(Study material Opens)
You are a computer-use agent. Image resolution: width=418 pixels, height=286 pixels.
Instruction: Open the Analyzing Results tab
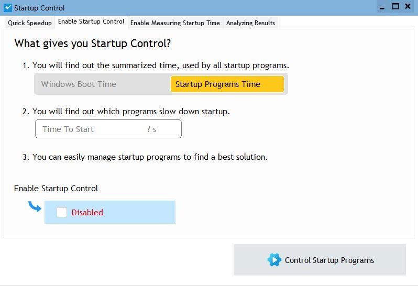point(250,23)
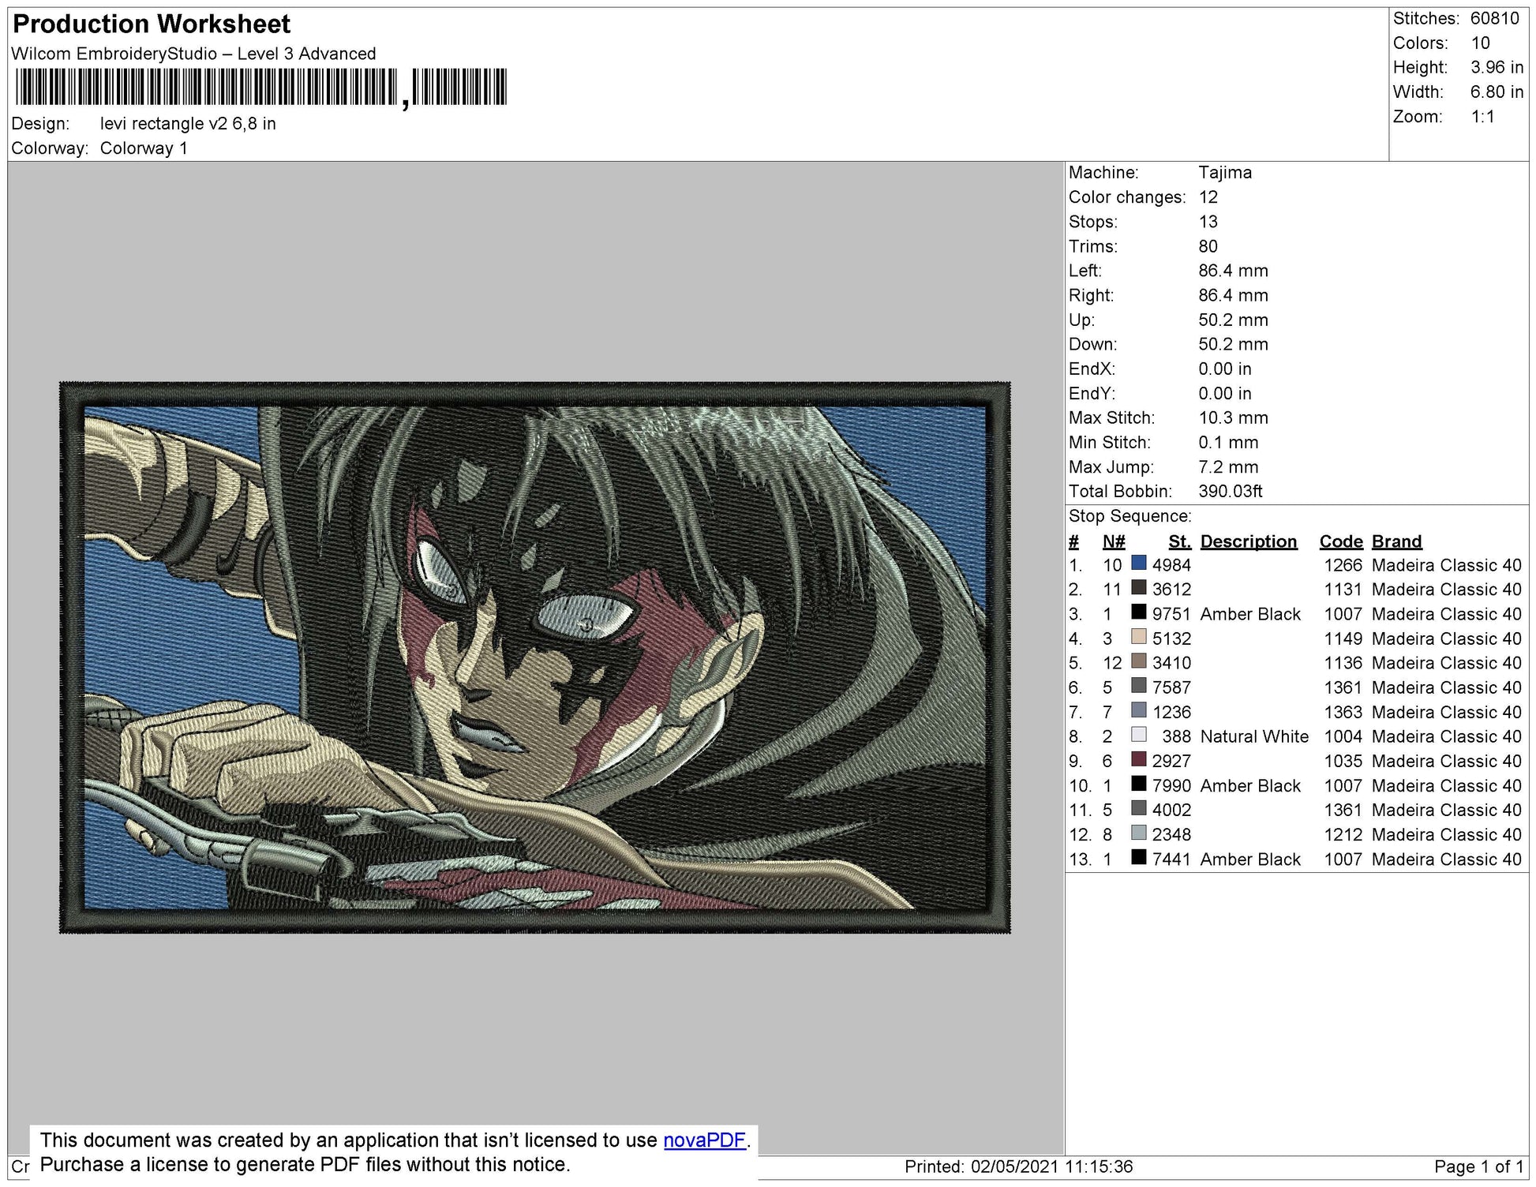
(Study material Closes)
(Study material Opens)
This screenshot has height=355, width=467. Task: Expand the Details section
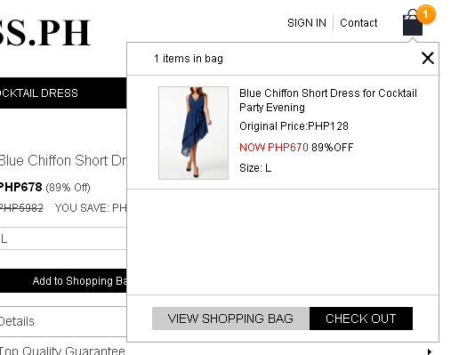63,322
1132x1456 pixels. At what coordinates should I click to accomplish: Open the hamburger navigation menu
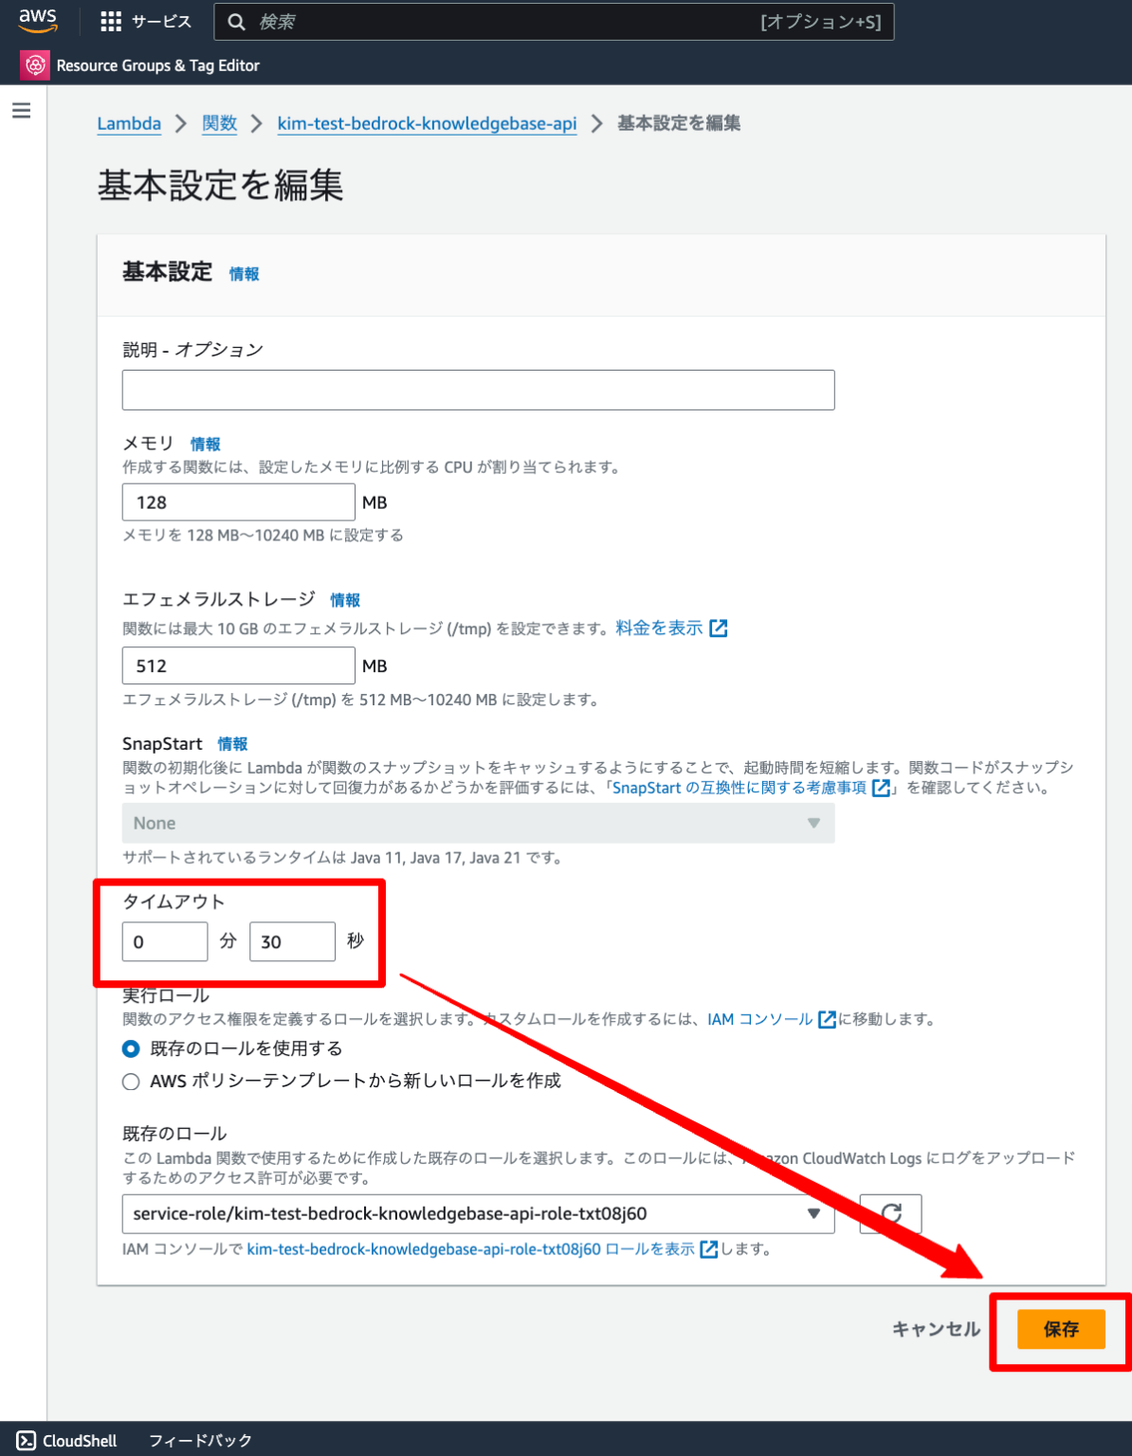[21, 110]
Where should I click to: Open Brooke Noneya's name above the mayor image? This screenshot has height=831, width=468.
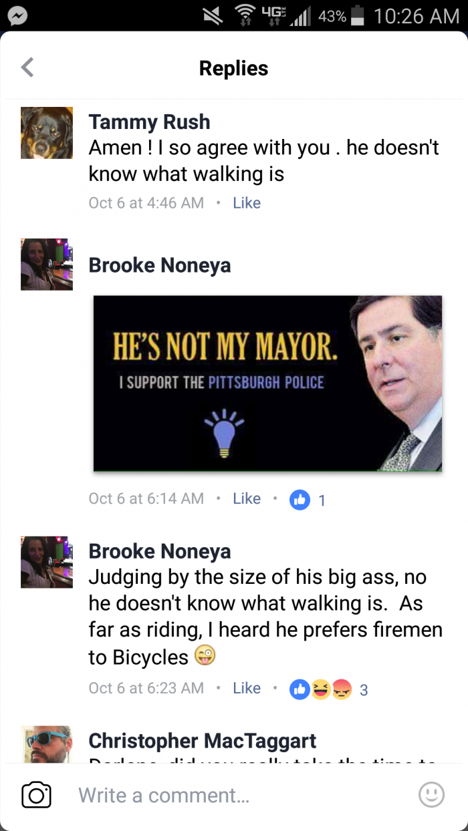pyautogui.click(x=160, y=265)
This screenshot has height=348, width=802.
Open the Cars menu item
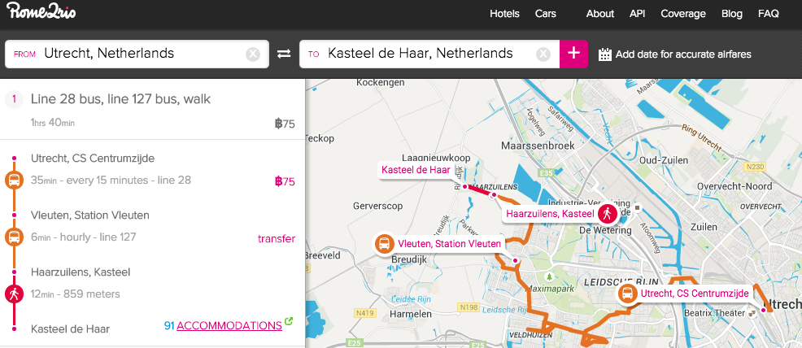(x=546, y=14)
(Study material Closes)
(Study material Opens)
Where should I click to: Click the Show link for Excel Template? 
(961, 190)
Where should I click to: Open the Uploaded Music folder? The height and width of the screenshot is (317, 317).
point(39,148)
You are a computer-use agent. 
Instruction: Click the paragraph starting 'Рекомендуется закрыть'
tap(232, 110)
(Study material Closes)
Task description: Report each line of the data that includes the string "agent".

Task result:
You are a computer-use agent. Image resolution: width=418 pixels, height=286 pixels.
You are a computer-use agent. 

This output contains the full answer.